▶ **YOUR GOAL**:
Retype every record that appears below, unchanged.

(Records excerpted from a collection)

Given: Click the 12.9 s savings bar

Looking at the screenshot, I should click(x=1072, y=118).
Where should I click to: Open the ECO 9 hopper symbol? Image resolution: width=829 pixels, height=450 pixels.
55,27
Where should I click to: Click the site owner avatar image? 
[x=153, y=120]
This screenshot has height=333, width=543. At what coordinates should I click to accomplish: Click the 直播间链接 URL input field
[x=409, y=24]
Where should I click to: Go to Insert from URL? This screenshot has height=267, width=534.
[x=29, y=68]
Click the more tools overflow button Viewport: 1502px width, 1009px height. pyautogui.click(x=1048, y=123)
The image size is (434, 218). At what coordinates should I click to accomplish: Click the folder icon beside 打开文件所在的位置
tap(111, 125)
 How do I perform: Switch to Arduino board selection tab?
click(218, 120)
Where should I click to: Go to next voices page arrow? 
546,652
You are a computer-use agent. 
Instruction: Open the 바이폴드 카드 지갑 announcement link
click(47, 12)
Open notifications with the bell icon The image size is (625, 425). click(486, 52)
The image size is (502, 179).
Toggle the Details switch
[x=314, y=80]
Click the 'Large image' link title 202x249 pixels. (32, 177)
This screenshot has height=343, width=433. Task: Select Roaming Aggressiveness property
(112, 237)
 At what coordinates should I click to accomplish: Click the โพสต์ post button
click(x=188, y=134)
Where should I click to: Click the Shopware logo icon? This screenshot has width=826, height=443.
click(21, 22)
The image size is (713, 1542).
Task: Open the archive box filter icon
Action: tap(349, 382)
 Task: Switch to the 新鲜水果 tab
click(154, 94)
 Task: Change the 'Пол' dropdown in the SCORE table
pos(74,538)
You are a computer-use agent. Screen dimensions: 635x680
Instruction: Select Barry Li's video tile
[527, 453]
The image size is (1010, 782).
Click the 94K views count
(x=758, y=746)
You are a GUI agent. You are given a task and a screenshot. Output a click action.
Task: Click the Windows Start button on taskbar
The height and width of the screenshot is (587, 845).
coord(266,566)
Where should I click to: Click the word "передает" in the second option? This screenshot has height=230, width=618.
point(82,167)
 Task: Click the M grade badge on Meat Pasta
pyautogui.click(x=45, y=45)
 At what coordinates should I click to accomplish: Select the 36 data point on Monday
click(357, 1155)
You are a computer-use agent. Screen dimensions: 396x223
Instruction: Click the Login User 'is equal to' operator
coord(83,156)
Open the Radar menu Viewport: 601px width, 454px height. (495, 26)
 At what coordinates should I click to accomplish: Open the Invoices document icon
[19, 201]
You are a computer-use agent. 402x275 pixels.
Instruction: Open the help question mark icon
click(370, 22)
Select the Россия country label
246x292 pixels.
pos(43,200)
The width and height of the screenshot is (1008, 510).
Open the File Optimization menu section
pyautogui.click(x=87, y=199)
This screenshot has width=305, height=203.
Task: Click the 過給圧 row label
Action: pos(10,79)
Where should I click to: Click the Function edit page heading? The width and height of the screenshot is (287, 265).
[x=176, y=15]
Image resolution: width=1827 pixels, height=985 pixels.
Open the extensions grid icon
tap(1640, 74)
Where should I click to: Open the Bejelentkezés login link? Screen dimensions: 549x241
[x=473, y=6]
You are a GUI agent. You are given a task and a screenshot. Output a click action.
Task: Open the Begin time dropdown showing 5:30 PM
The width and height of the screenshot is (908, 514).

▶ **PROBLEM SOLUTION**:
Given: Click the 12.9 s savings bar

Looking at the screenshot, I should click(x=1072, y=118).
Where should I click to: Open the ECO 9 hopper symbol? Image resolution: width=829 pixels, height=450 pixels.
55,27
Where should I click to: Click the site owner avatar image? 
[x=153, y=120]
This screenshot has height=333, width=543. At what coordinates should I click to accomplish: Click the 直播间链接 URL input field
[x=409, y=24]
Where should I click to: Go to Insert from URL? This screenshot has height=267, width=534.
[x=29, y=68]
Click the more tools overflow button Viewport: 1502px width, 1009px height. pyautogui.click(x=1048, y=123)
The image size is (434, 218). At what coordinates should I click to accomplish: Click the folder icon beside 打开文件所在的位置
tap(111, 125)
 How do I perform: Switch to Arduino board selection tab?
click(218, 120)
Where should I click to: Go to next voices page arrow? 
546,652
You are a computer-use agent. 
Instruction: Open the 바이폴드 카드 지갑 announcement link
click(47, 12)
Open notifications with the bell icon The image size is (625, 425). click(486, 52)
The image size is (502, 179).
Toggle the Details switch
[x=314, y=80]
Click the 'Large image' link title 202x249 pixels. (32, 177)
This screenshot has height=343, width=433. Task: Select Roaming Aggressiveness property
(112, 237)
 At what coordinates should I click to accomplish: Click the โพสต์ post button
click(x=188, y=134)
Where should I click to: Click the Shopware logo icon? This screenshot has width=826, height=443.
click(21, 22)
The image size is (713, 1542).
Task: Open the archive box filter icon
Action: tap(349, 382)
 Task: Switch to the 新鲜水果 tab
click(154, 94)
 Task: Change the 'Пол' dropdown in the SCORE table
pos(74,538)
You are a computer-use agent. Screen dimensions: 635x680
Instruction: Select Barry Li's video tile
[527, 453]
The image size is (1010, 782).
Click the 94K views count
(x=758, y=746)
You are a GUI agent. You are given a task and a screenshot. Output a click action.
Task: Click the Windows Start button on taskbar
The height and width of the screenshot is (587, 845).
coord(266,566)
Where should I click to: Click the word "передает" in the second option? This screenshot has height=230, width=618.
point(82,167)
 Task: Click the M grade badge on Meat Pasta
pyautogui.click(x=45, y=45)
 At what coordinates should I click to accomplish: Select the 36 data point on Monday
click(357, 1155)
You are a computer-use agent. Screen dimensions: 396x223
Instruction: Click the Login User 'is equal to' operator
coord(83,156)
Open the Radar menu Viewport: 601px width, 454px height. (495, 26)
 At what coordinates should I click to accomplish: Open the Invoices document icon
[19, 201]
You are a computer-use agent. 402x275 pixels.
Instruction: Open the help question mark icon
click(370, 22)
Select the Россия country label
246x292 pixels.
pos(43,200)
The width and height of the screenshot is (1008, 510).
Open the File Optimization menu section
pyautogui.click(x=87, y=199)
This screenshot has width=305, height=203.
Task: Click the 過給圧 row label
Action: pos(10,79)
Where should I click to: Click the Function edit page heading? The width and height of the screenshot is (287, 265).
[x=176, y=15]
Image resolution: width=1827 pixels, height=985 pixels.
Open the extensions grid icon
tap(1640, 74)
Where should I click to: Open the Bejelentkezés login link? Screen dimensions: 549x241
[x=473, y=6]
You are a GUI agent. You are given a task and a screenshot. Output a click action.
Task: Open the Begin time dropdown showing 5:30 PM
The width and height of the screenshot is (908, 514).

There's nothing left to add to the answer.